**EXCERPT PROVIDED**
The big question that you're probably wondering is if switching to a pescetarian diet has helped my Crohn's Disease. I have noticed that my Crohn's Disease is better than ever before. My Crohn's Disease is considered mild because there isn't a whole lot of inflammation inside my intestines and also because I don't get any pain. The only times that I've had pain is when I have eaten too much of certain types of food that irritates the inflammation but that has only happened a few times. Basically the only noticeable symptom that I've had of the inflammation is blood in the stool. Before I went pescetarian, I tried a low residue diet, once again. I did this because the bleeding came back after I ended a certain medication. The blood came back when I was done the medication because the blood only stayed away while I was on the medication and then it would always come back when I was off the medication. My gastroenterologist prescribed stronger medication but I decided that I wanted to experiment with diet a bit to see if it would help. The bleeding hadn't come back as bad as it usually did so that was already a good sign and then the low residue diet helped it even more. Once I cut out all meats except for fish and seafood, there was either only a small amount of blood or no blood at all. Sometimes a little bit of blood will come back if I eat certain foods that irritate the inflammation.

Of course, another reason why my Crohn's Disease is doing better might be the fact that, for various reasons, I have less stress in my life now. I still get stressed out about other things but there are a few things that were stressing me out that are no longer in my life now and I am also learning how to deal with the stress that I still have. Since there has been an enormous improvement in my Crohn's Disease since I became pescetarian, however, I am going to accredit my improvement to my pescetarian diet.

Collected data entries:
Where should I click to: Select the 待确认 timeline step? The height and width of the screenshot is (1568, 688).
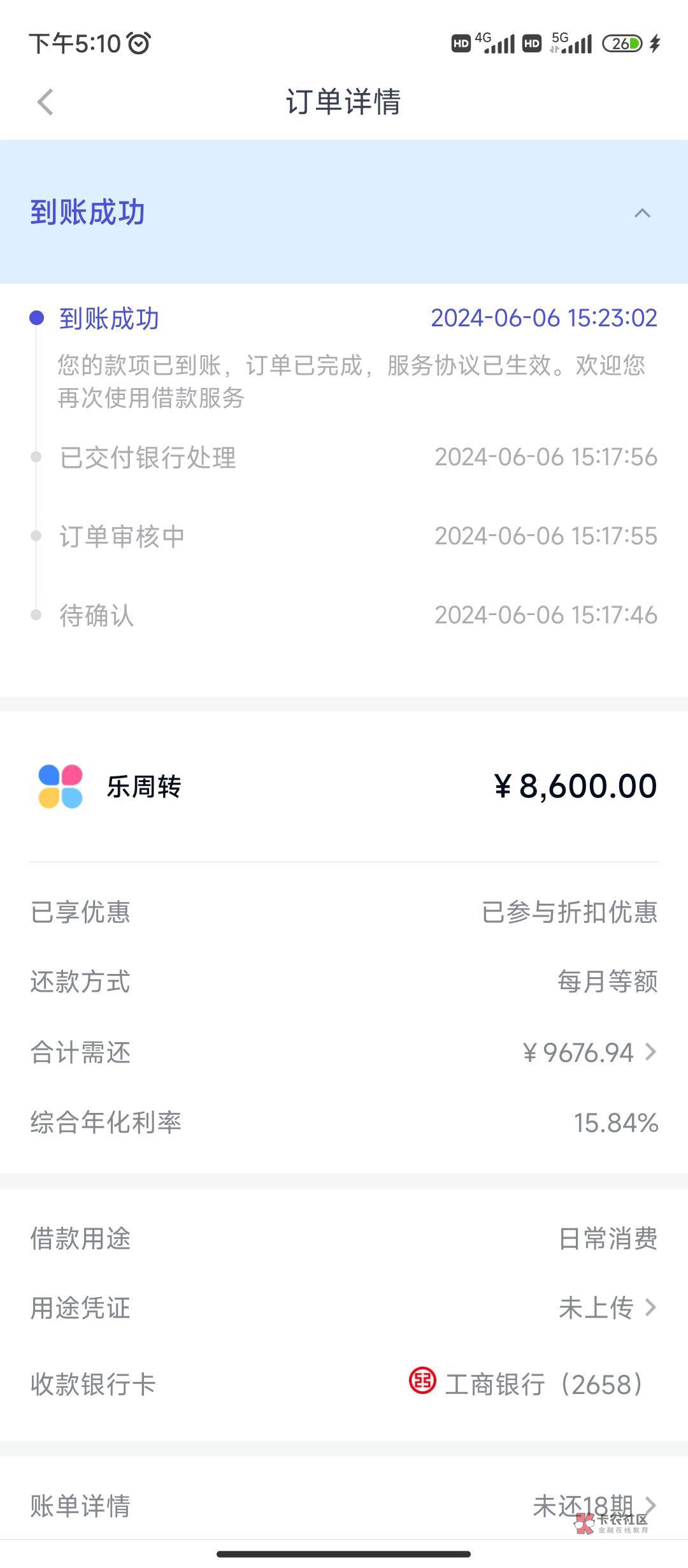(x=97, y=616)
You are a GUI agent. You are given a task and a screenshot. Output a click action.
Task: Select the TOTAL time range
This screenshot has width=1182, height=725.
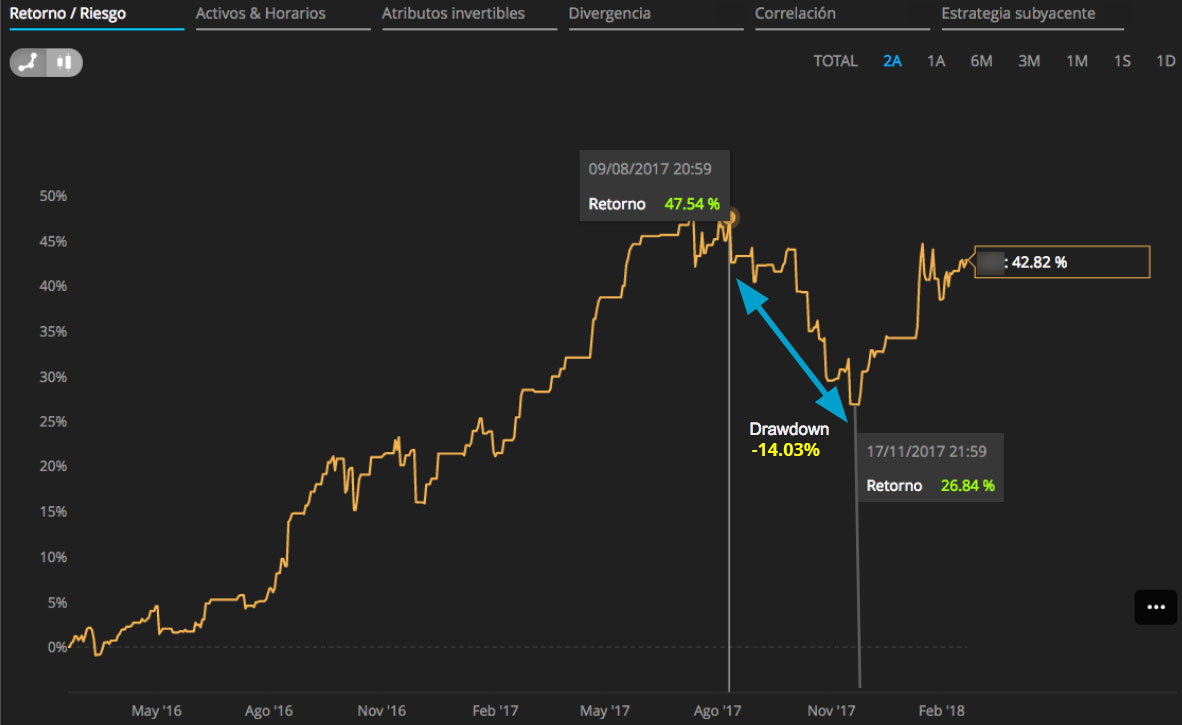835,61
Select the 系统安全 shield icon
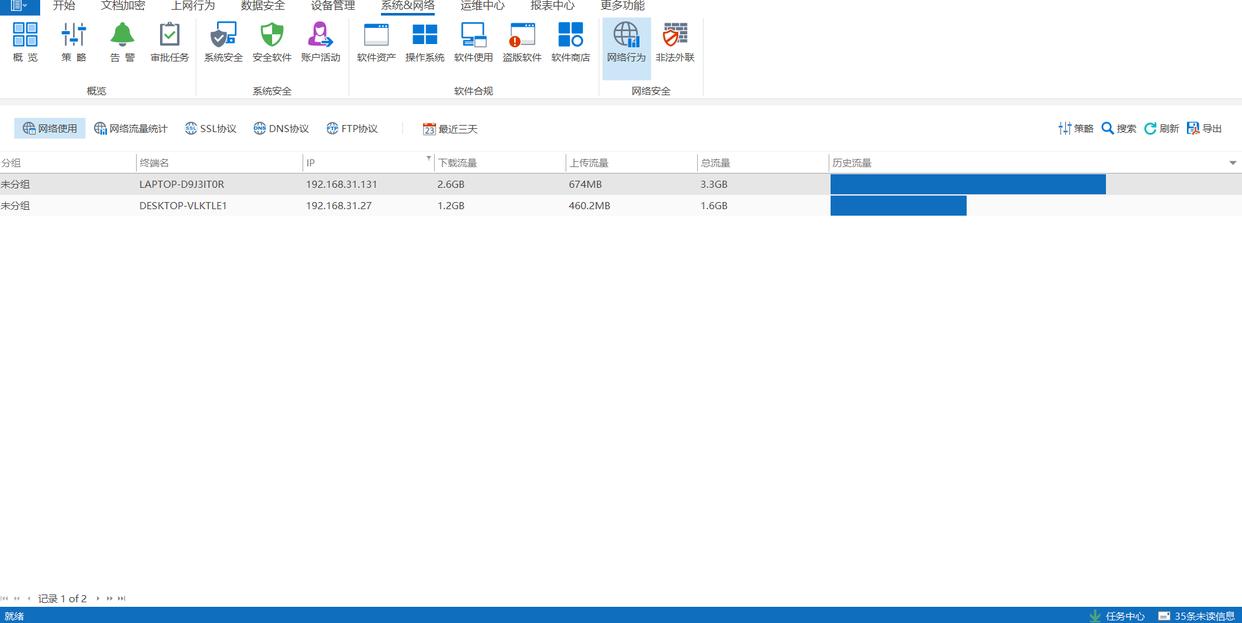The width and height of the screenshot is (1242, 623). (x=223, y=42)
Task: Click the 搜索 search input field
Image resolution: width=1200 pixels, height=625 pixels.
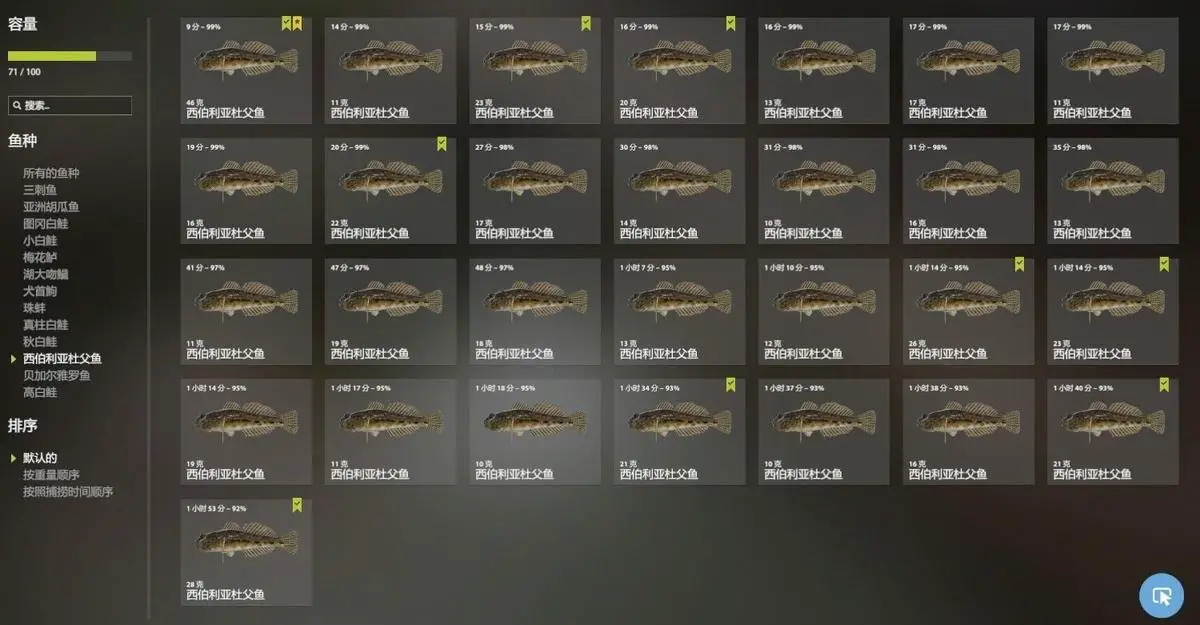Action: pyautogui.click(x=70, y=105)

**EXERCISE GOAL**
Reproduce, word for word, the entire passage above about a pescetarian diet and Crohn's Disease.

**WRITTEN RESPONSE**
The big question that you're probably wondering is if switching to a pescetarian diet has helped my Crohn's Disease. I have noticed that my Crohn's Disease is better than ever before. My Crohn's Disease is considered mild because there isn't a whole lot of inflammation inside my intestines and also because I don't get any pain. The only times that I've had pain is when I have eaten too much of certain types of food that irritates the inflammation but that has only happened a few times. Basically the only noticeable symptom that I've had of the inflammation is blood in the stool. Before I went pescetarian, I tried a low residue diet, once again. I did this because the bleeding came back after I ended a certain medication. The blood came back when I was done the medication because the blood only stayed away while I was on the medication and then it would always come back when I was off the medication. My gastroenterologist prescribed stronger medication but I decided that I wanted to experiment with diet a bit to see if it would help. The bleeding hadn't come back as bad as it usually did so that was already a good sign and then the low residue diet helped it even more. Once I cut out all meats except for fish and seafood, there was either only a small amount of blood or no blood at all. Sometimes a little bit of blood will come back if I eat certain foods that irritate the inflammation.

Of course, another reason why my Crohn's Disease is doing better might be the fact that, for various reasons, I have less stress in my life now. I still get stressed out about other things but there are a few things that were stressing me out that are no longer in my life now and I am also learning how to deal with the stress that I still have. Since there has been an enormous improvement in my Crohn's Disease since I became pescetarian, however, I am going to accredit my improvement to my pescetarian diet.